I
have been thinking about doing this one for a while. I guess I always felt that
there should be three books to really make the point effectively, and at times
I have thought that Frankenstein should be the third, but I am not committing
to it.
For
now, there are two that especially bug me, and they bug me in specific ways. It
is not that a favorite scene or character was dropped, or that they missed good
parts; that is something that happens and is kind of necessary. In this case,
it is that the movies miss the entire point of the books. I understand why it
comes out that way. Suffice it to say, there are spoilers coming up.
The
first is The Strange Case of Dr. Jekyll and Mr. Hyde by Robert Louis
Stevenson. I should clarify that this is one of my favorite books. Well, it's
more of a novella I guess - it's pretty short - but so gripping and
well-written that I just adored it on the first read. I know other people have
found it too dark to be enjoyable, but it just didn't have that effect on me.
If
you are only familiar with the story from film and television adaptations, you
probably think that Dr. Jekyll was trying to rid himself of his evil nature,
and that not only did it fail, creating an alter ego with all of the evil
qualities, but that he could not control it after trying it.
That's
not how it happens in the book.
Dr.
Jekyll likes doing bad things but does not like that his conscience bothers
him. He wants to separate his two sides so they can both do as they like. That
doesn't sound quite as noble, but it gets worse. He finds that while his Mr.

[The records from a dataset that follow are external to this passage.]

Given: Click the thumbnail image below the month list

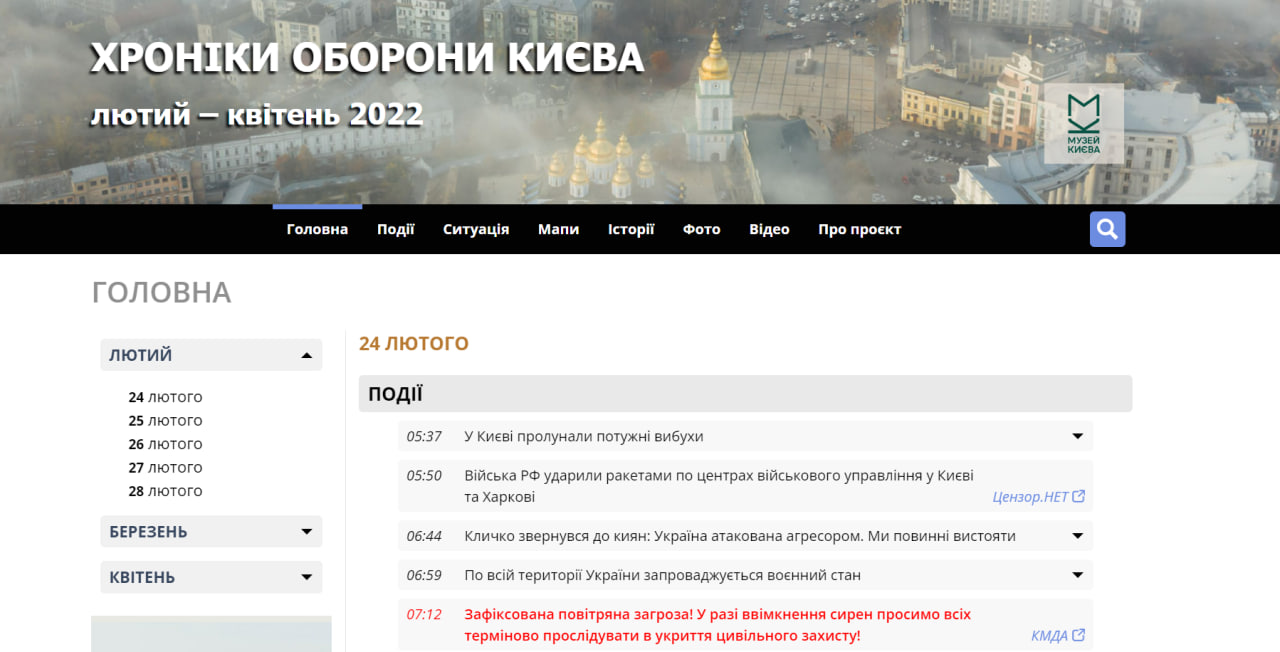Looking at the screenshot, I should tap(211, 634).

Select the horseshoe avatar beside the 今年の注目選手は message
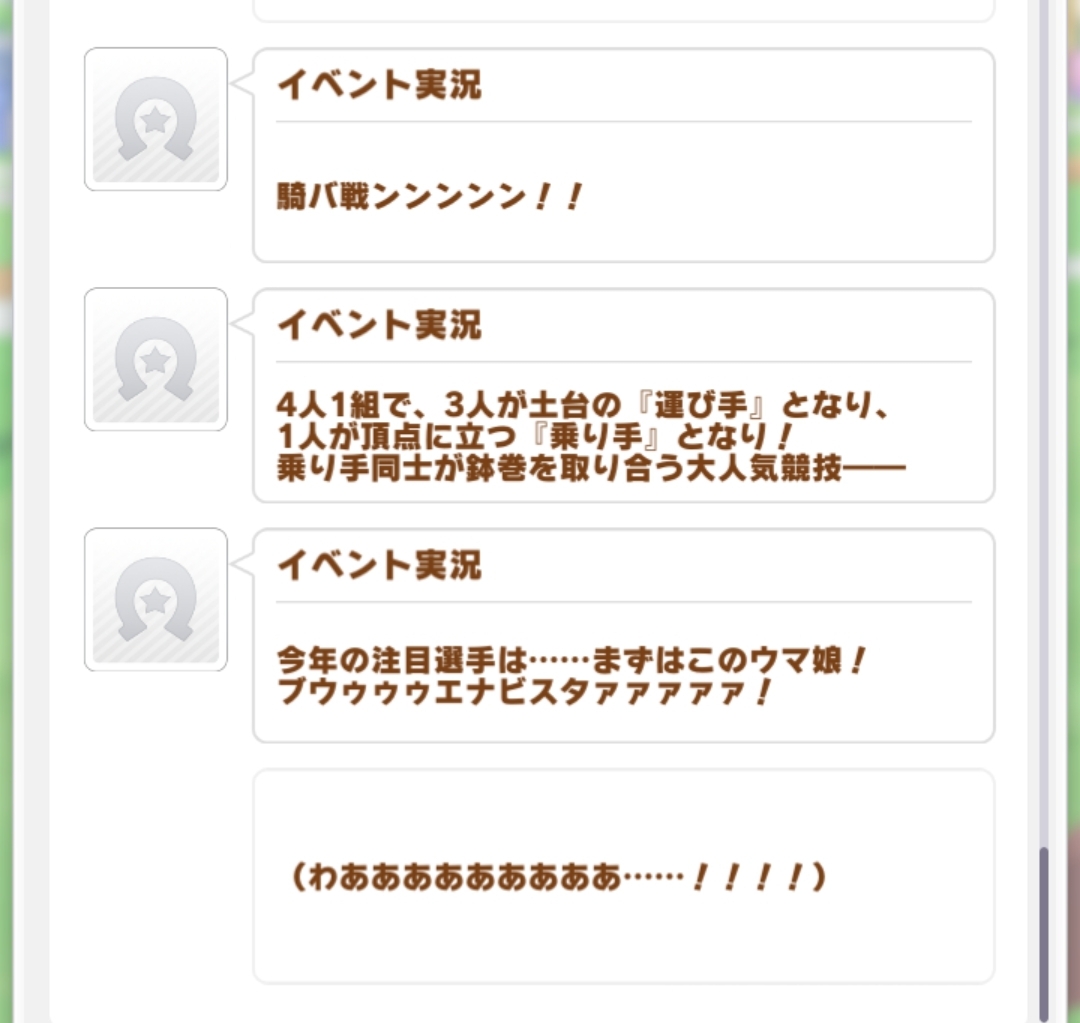pyautogui.click(x=155, y=599)
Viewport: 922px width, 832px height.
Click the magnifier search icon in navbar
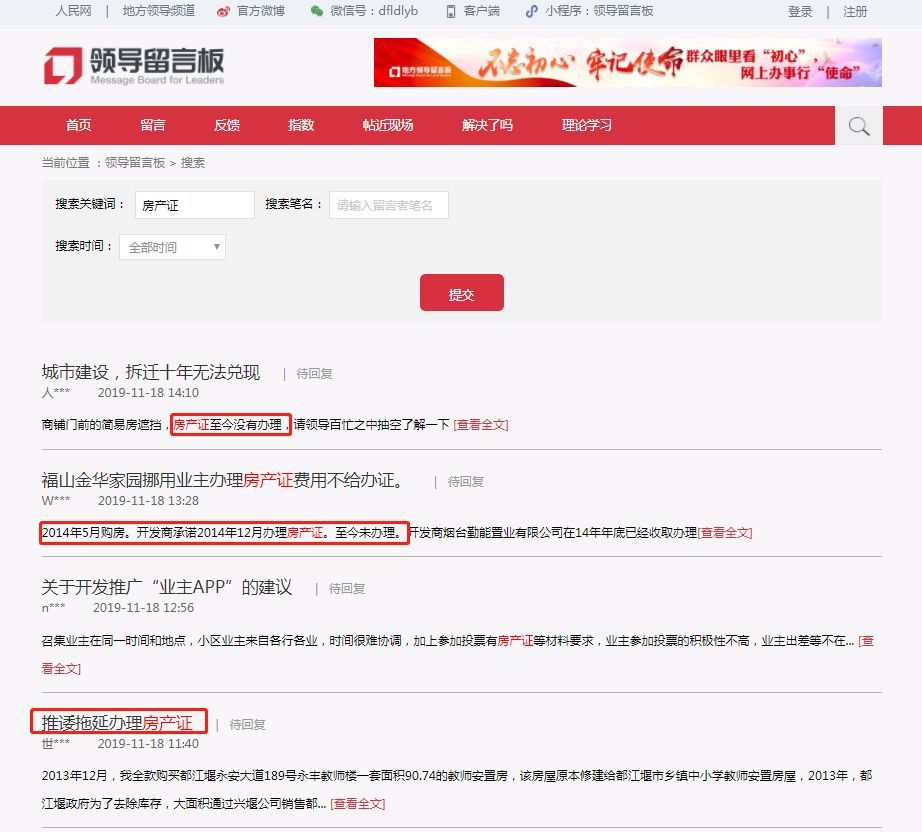[858, 126]
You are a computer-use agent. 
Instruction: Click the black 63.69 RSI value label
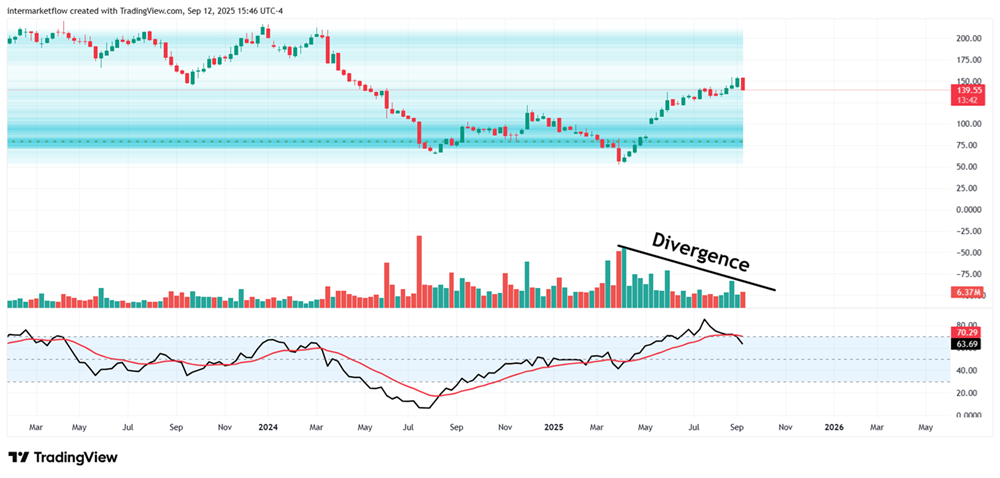point(967,344)
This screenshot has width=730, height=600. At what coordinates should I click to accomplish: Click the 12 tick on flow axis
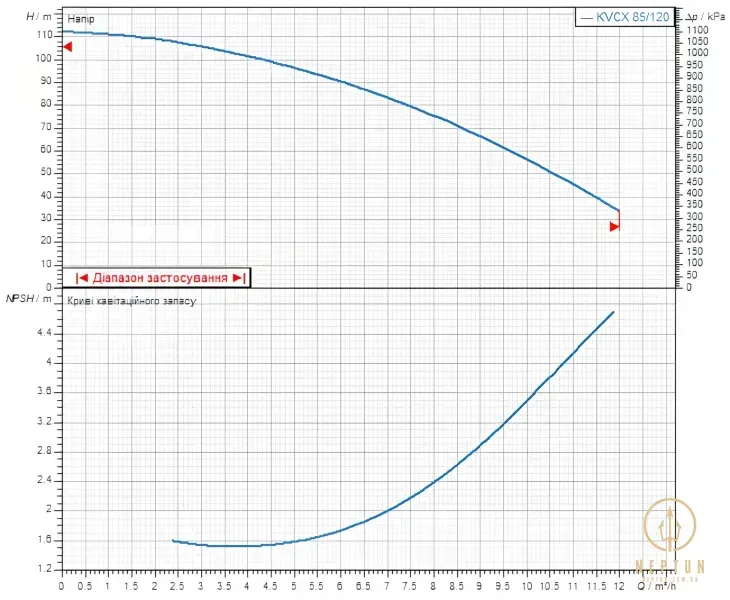(619, 586)
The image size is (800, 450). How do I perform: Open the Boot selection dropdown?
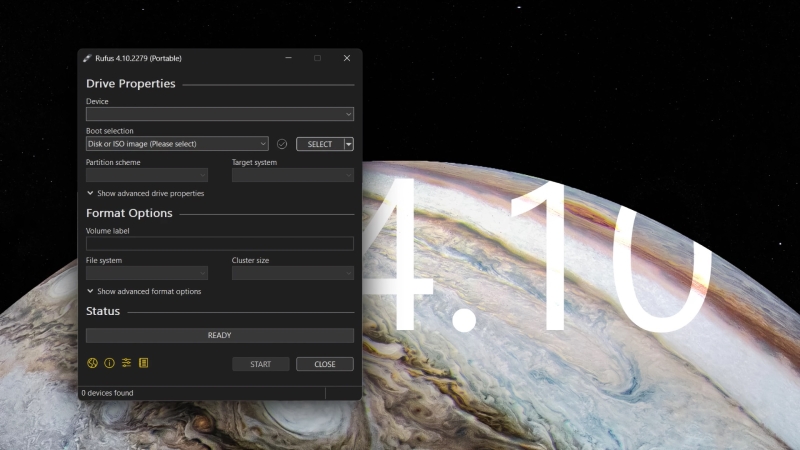(x=177, y=144)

Hyde form has no compunction about anything, and follows many of these evil
impulses, his Jekyll side still wants to do the bad things.
Jekyll
hasn't accomplished what he wanted, but since he does still like doing the bad
things (despite pangs of conscience) he continues drinking the potion to turn
into Hyde. It is only after repeated uses that he loses control. He could have
stopped the whole thing once he found that it didn't work as intended, but
again, he was not a noble man.
That
may be part of why the movies change it. The protagonist as written isn't
really sympathetic. Also, there are no love interests. The movies will often
add two, one "bad" girl and one "good" girl, and then the
bad girl usually ends up dead, though there are factors there that are probably
part of another discussion, so lets just move on to The Time Machine, by
H.G. Wells.
I
think part of the problem with these adaptations is again the need for a love
story. The time traveler saves Weena's life, and she's a female, he's a male;
obviously they have to fall in love!
Except
they can't have a real meeting of minds, because she is like a child. All of
the Eloi are. Actually, they are more like cattle. Yes, the Morlocks eat the
Eloi, which seems horrible and scary, but the Morlocks also provide shoes,
clothing, and food for the Eloi. The Eloi were once the upper class, and had
intelligence and abilities, but they were content to push the Morlocks
underground, and give up all thought and effort until they were essentially
cattle.
In
the movies the solution is always to destroy the Morlocks, and then the Eloi
can live in peace. Actually if the Morlocks were gone the Eloi would freeze and
starve miserably, changing their placid lives that have just moments of terror
to gradually increasing misery ending in death. At least cows can go on eating
grass.
The
Guy Pearce movie paid a little bit of service to the idea by having a computer that
could teach the Eloi, but even though the Eloi were uneducated in that version,
in the book they have devolved: incidents that happen don't go into long-term
memory, their language is simplified, and they have physically shrunk. You
can't fix that with a talking computer.
Besides
which, the scales of justice are still imbalanced, because all the reckoning is
on the side of the Morlocks, who have become savage, but were relegated to this
savagery by the Eloi (or more accurately their ancestors). But the Eloi are
prettier so they have to win, and let the crude and unattractive (and
lower-class) be the monsters that must be destroyed.
Remember,
speculative fiction may be set in the future, but it is talking about the
present, and human nature being what it is, it will often still be sadly
applicable to the present several years down the road.
Anyway,
I've always wanted to get that off my chest. Also, we might be talking about
economics and class in future posts.